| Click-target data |
%%
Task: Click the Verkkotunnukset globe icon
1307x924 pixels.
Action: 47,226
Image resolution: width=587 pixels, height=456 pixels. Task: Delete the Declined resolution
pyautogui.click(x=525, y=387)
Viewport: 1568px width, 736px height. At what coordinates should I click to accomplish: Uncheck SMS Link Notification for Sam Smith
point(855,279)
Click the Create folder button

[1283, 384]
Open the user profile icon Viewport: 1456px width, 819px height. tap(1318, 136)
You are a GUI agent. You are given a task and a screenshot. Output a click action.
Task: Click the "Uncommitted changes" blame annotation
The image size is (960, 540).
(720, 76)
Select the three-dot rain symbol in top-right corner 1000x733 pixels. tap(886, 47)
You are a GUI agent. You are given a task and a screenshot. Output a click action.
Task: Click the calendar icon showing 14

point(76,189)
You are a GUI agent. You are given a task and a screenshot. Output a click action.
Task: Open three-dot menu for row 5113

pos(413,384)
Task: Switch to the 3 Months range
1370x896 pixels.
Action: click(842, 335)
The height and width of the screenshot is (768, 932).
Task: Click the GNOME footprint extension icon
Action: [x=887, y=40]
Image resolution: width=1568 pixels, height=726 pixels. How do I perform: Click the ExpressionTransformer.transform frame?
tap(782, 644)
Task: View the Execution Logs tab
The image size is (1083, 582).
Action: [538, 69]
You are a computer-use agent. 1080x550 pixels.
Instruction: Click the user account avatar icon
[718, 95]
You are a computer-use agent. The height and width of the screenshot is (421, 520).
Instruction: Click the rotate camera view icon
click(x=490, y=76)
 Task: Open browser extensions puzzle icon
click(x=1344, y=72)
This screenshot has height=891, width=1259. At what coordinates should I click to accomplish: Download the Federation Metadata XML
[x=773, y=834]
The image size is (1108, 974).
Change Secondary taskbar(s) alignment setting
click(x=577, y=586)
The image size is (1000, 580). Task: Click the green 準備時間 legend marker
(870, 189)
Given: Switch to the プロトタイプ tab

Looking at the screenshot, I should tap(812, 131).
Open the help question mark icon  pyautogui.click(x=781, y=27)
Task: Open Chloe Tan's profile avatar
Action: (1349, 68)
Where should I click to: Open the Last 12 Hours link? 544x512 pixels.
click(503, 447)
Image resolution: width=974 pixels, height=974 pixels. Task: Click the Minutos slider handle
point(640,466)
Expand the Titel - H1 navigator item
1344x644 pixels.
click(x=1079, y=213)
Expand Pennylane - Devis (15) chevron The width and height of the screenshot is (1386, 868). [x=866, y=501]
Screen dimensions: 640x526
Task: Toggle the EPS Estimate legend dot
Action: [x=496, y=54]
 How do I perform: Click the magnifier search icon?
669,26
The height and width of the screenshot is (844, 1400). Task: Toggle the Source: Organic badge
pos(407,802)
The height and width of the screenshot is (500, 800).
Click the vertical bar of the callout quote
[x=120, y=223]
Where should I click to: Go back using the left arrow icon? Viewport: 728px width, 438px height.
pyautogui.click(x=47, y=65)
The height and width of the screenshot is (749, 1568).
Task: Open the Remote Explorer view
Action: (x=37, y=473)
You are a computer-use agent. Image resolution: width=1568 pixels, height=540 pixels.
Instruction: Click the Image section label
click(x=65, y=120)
%%
List every line in the entries above that contains the string "screenshot".

You are a GUI agent. You are given a task and a screenshot. Output a click action.
You are a GUI agent. You are given a task and a screenshot. Output a click action.
You are a GUI agent. You are given a task and a screenshot. Output a click action.
The height and width of the screenshot is (768, 932).
You are a computer-use agent. The height and width of the screenshot is (421, 520).
This screenshot has height=891, width=1259. At what coordinates should I click to accomplish: Download the Federation Metadata XML
Looking at the screenshot, I should tap(812, 131).
Expand Pennylane - Devis (15) chevron The width and height of the screenshot is (1386, 868). [x=866, y=501]
The height and width of the screenshot is (844, 1400). Task: Toggle the Source: Organic badge
The height and width of the screenshot is (500, 800).
The height and width of the screenshot is (749, 1568).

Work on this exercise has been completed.